Книжная полка

Опубликовано: 5 апреля 2019 г.
Рубрики:

Мой папа и моя мама любили одни и те же вещи. Мама ходила по дому в папиной мягкой клетчатой рубахе. Когда папа приходил с работы, начинался спор – он тоже хотел ее надеть. 

- Где мой Pink Floyd? Где мои Doors? – кричал папа, рыская в поисках дисков – это мама их слушала и все перемешала.

Они любили в одно и то же время ходить в одни и те же гости, в бассейн, на концерты, в кино, и поэтому ссорились, кому со мной сидеть. Оба одинаково хотели поспать в субботу, когда меня надо было везти в школу, и в воскресенье, когда на тренировку. 

Они любили одно и то же, и, я точно знаю, они оба любили меня.

Особенно часто им обоим сразу приходило в голову почитать какую-нибудь одну и ту же книжку, и они никогда не могли ее поделить. 
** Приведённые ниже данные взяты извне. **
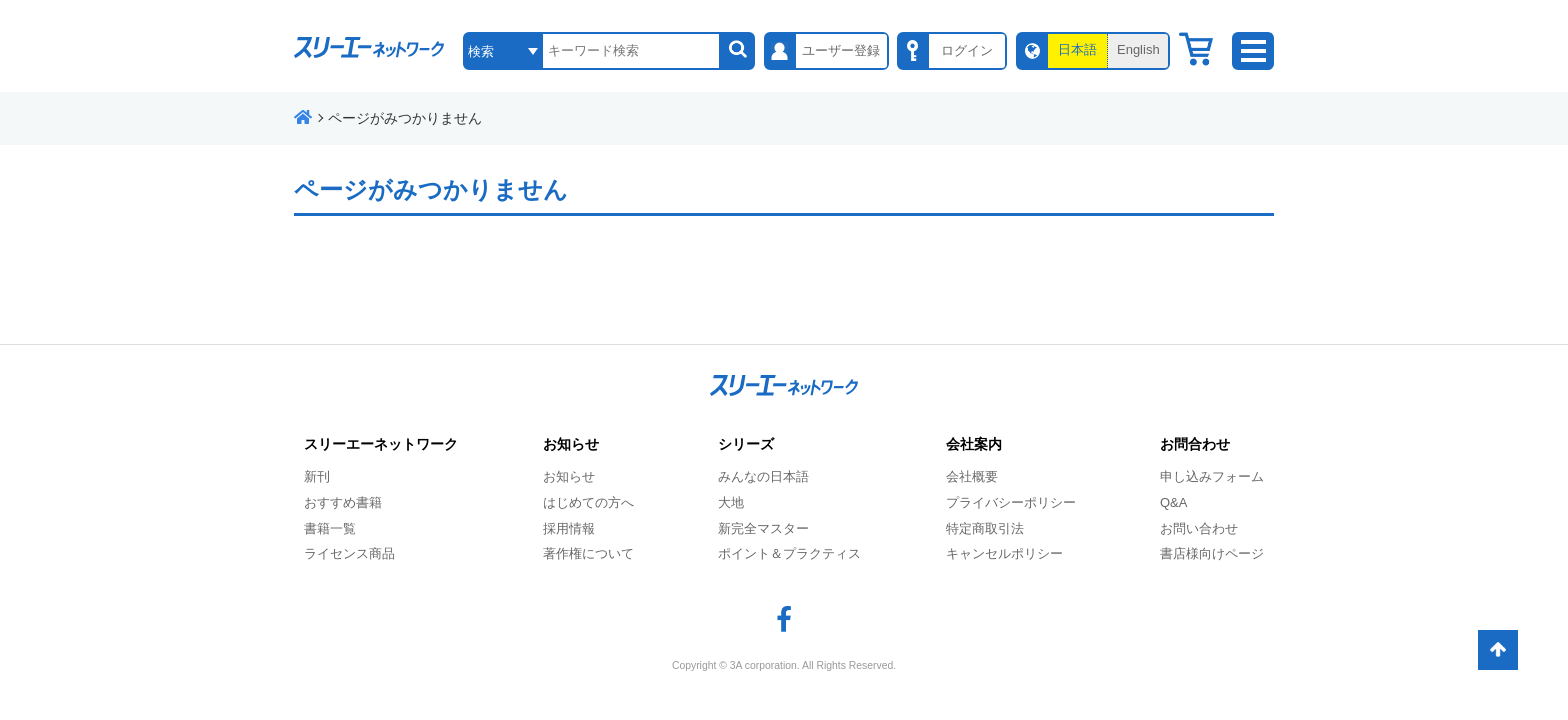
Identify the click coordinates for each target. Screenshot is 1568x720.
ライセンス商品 (349, 553)
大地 (731, 502)
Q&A (1173, 502)
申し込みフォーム (1212, 476)
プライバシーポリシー (1011, 502)
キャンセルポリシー (1004, 553)
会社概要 (972, 476)
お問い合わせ (1199, 528)
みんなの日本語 (763, 476)
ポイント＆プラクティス (789, 553)
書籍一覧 (330, 528)
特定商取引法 (985, 528)
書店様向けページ (1212, 553)
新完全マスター (763, 528)
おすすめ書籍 (343, 502)
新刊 (317, 476)
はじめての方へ (588, 502)
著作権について (588, 553)
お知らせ (569, 476)
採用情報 (569, 528)
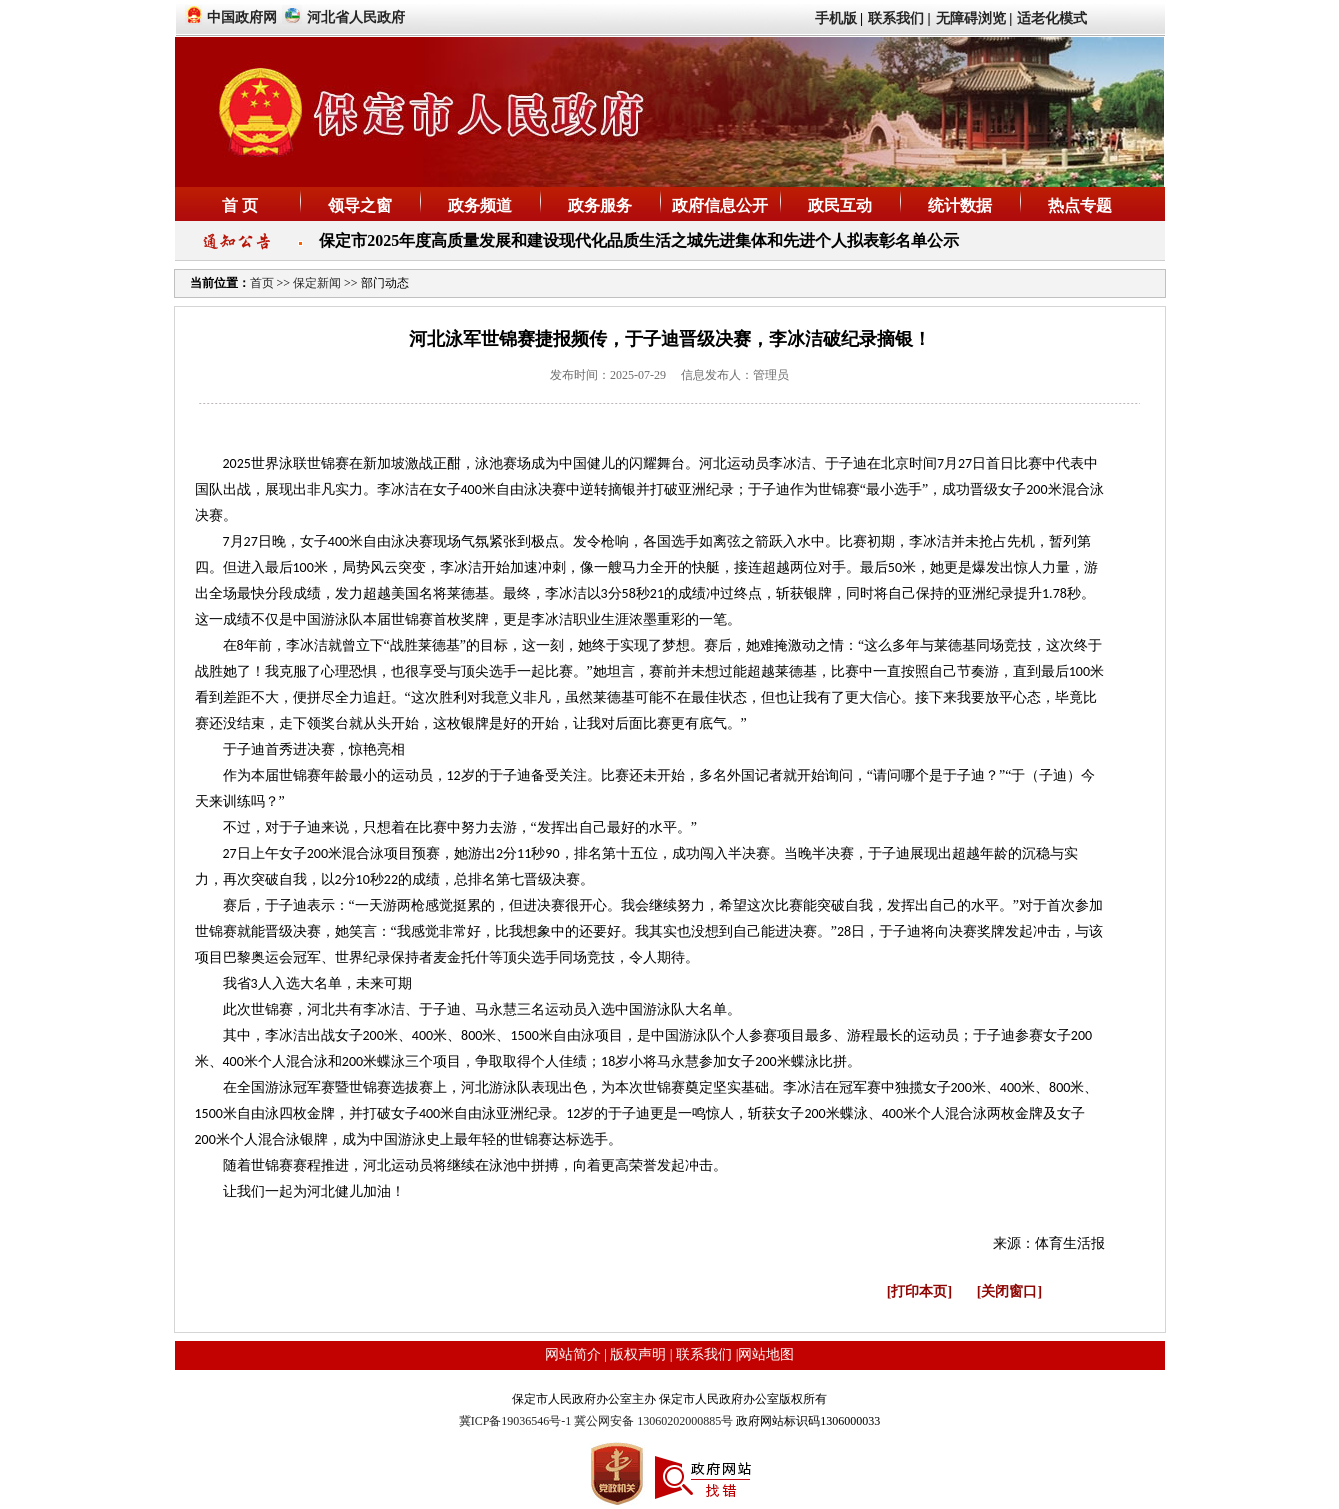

Спать на одной и той же подушке.

На одной и той же половине кровати.

Вытираться одним полотенцем.

Мама даже иногда чистила зубы папиной щеткой, особенно, когда они ссорились – специально.

Когда они решили жить отдельно, встал вопрос – кто что забирает. И тут началась настоящая битва. Мама оторвала у рубашки рукава и забрала себе остальное. Потом украла папин левый ботинок. Кажется, даже мою одежду тоже они не поделили. Забрали себе кто что похватал.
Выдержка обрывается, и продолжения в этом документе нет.